満月と黒猫日記

わたくし黒猫ブランカのデカダン酔いしれた暮らしぶりのレポートです。白い壁に「墜天使」って書いたり書かなかったり。

『心の宝箱にしまう15のファンタジー』

2006-05-30 01:42:25 | 

久しぶりに本の感想です。

『心の宝箱にしまう15のファンタジー』(ジョーン・エイキン著、三辺律子訳、竹書房)

わたしの大好きなイギリス児童文学作家、ジョーン・エイキンさんが、70歳になった記念に自ら特に気に入っている短編を選んで集めた本です。

今の児童虐待にも通じる環境で育ちながら決してくじけない少女が、たったひとつ与えられた自分だけの宝物を取り上げられそうになった時、不思議が起きる『ゆり木馬』、ものすごくマイナーなシリアルの箱に印刷された庭園模型を切り抜いて作ったら、その庭が本物になって、そこで主人公マークが不思議なお姫様と出会う『シリアル・ガーデン』、宮部みゆきの『ICO』にも通じるものがある少女の冒険物語『魚の骨のハープ』、活動的でちょっぴり不思議なおばあちゃんの家に預けられた孫デボラの物語『からしつぼの中の月光』など、15編も素敵な短編が収められています。

どれもすごくよかったのですが、わたしは特に『シリアル・ガーデン』が好きです。
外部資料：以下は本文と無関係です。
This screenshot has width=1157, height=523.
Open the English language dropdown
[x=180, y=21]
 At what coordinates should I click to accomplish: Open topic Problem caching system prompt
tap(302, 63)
マークが不思議なお姫様と出会ったり、同じシリアルのシリーズで別の庭が印刷された箱を探したり、そのへんはいかにも児童文学的なのですが、マークがシリアル・ガーデンの中で出会ったお姫様と現実との間に思いも寄らないつながりがあり、そこからは大人も十分読み応えがあります。
このマークとその家族、アーミテージ家を主人公にした作品はいくつも書かれたらしく、この本の中にも複数収められています。それぞれ少しずつ無視できない繋がりがあるので、未訳のものがあるのなら是非とも訳して一冊にまとめて頂きたいところです。
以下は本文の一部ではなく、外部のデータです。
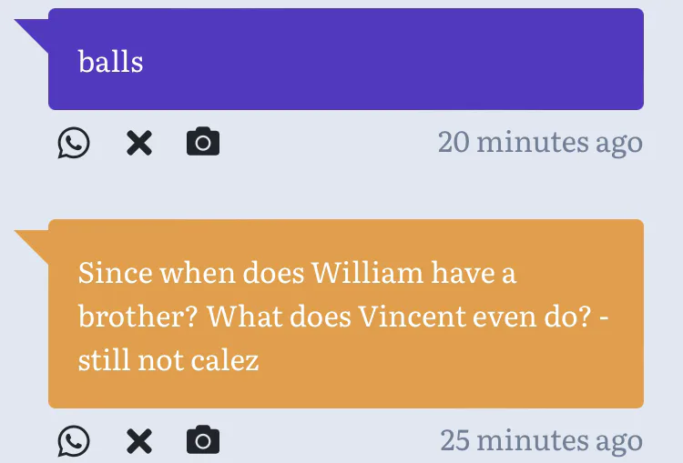Share the William message via WhatsApp

pyautogui.click(x=74, y=441)
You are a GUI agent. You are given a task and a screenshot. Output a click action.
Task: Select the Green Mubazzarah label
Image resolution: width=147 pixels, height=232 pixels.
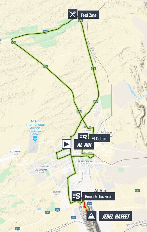tap(98, 197)
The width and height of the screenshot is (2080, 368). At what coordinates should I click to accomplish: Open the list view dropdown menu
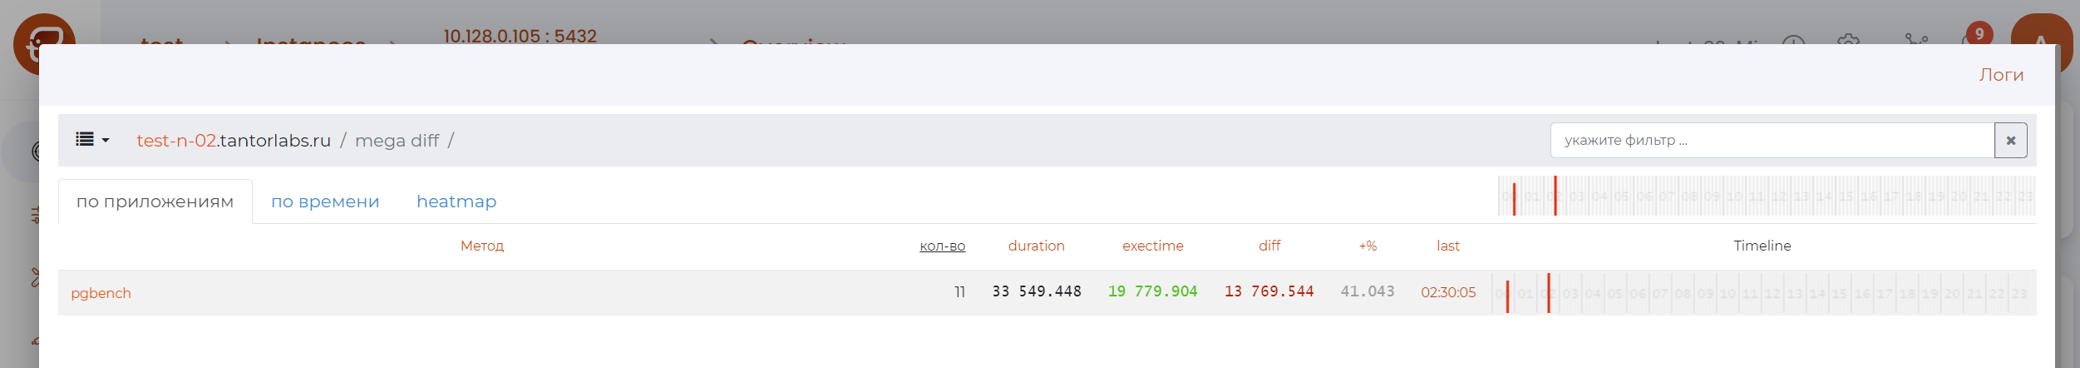tap(92, 140)
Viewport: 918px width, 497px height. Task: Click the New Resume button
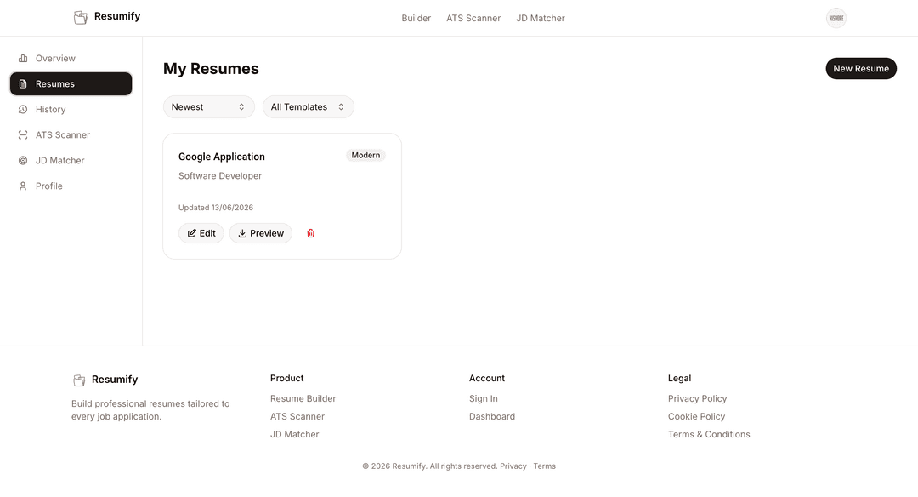coord(861,69)
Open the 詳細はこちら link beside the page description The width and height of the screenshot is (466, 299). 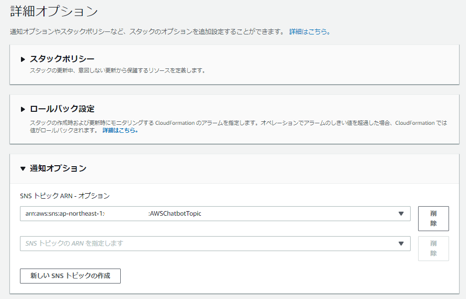[x=308, y=31]
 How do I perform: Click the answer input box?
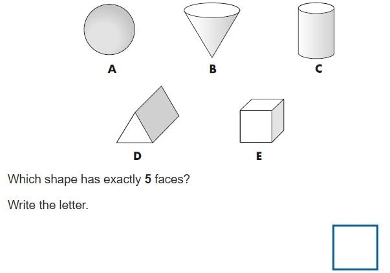(355, 247)
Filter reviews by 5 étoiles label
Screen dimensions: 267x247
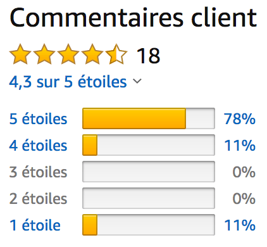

わたしはエイキンさんを『ウィロビー・チェイスのおおかみ』などの空想的歴史小説で知ったのですが、このシリーズは本当に面白いので、未読の方には是非とも読んで頂きたいです。ただ、出版年が古いので、図書館などじゃないと見つけるのが
難しいかも。amazonには画像がありませんでした(涙)。

『ウィロビー・チェイスのおおかみ』→『バターシー城の悪者たち』→『ナンタケットの夜鳥』→『ぬすまれた湖』→『ささやき山の秘密』→『かっこうの木』と続くんですが、途中からほぼ主役の座を得るダイドー・トワイトという女の子が非常にいいです。生意気で向こう見ずで、どんな環境でも決してくじけない。また、お世辞にも美人ではないという設定がまた妙にリアルでいい(笑)。初登場時は正直かなりムカつく子どもなのですが、あまり愛情を貰えずに育ったからのようです。物語が進むにつれ、大好きなサイモンのために頑張って頑張って、『かっこう』でついに・・・!という感じ。
このシリーズの見所は、絵描きを志す優しい少年サイモンと生意気で暴れ者だけどとても魅力的な少女ダイドーの冒険とすれ違い、そして関西弁を喋る王族です(笑)。ホントに笑った。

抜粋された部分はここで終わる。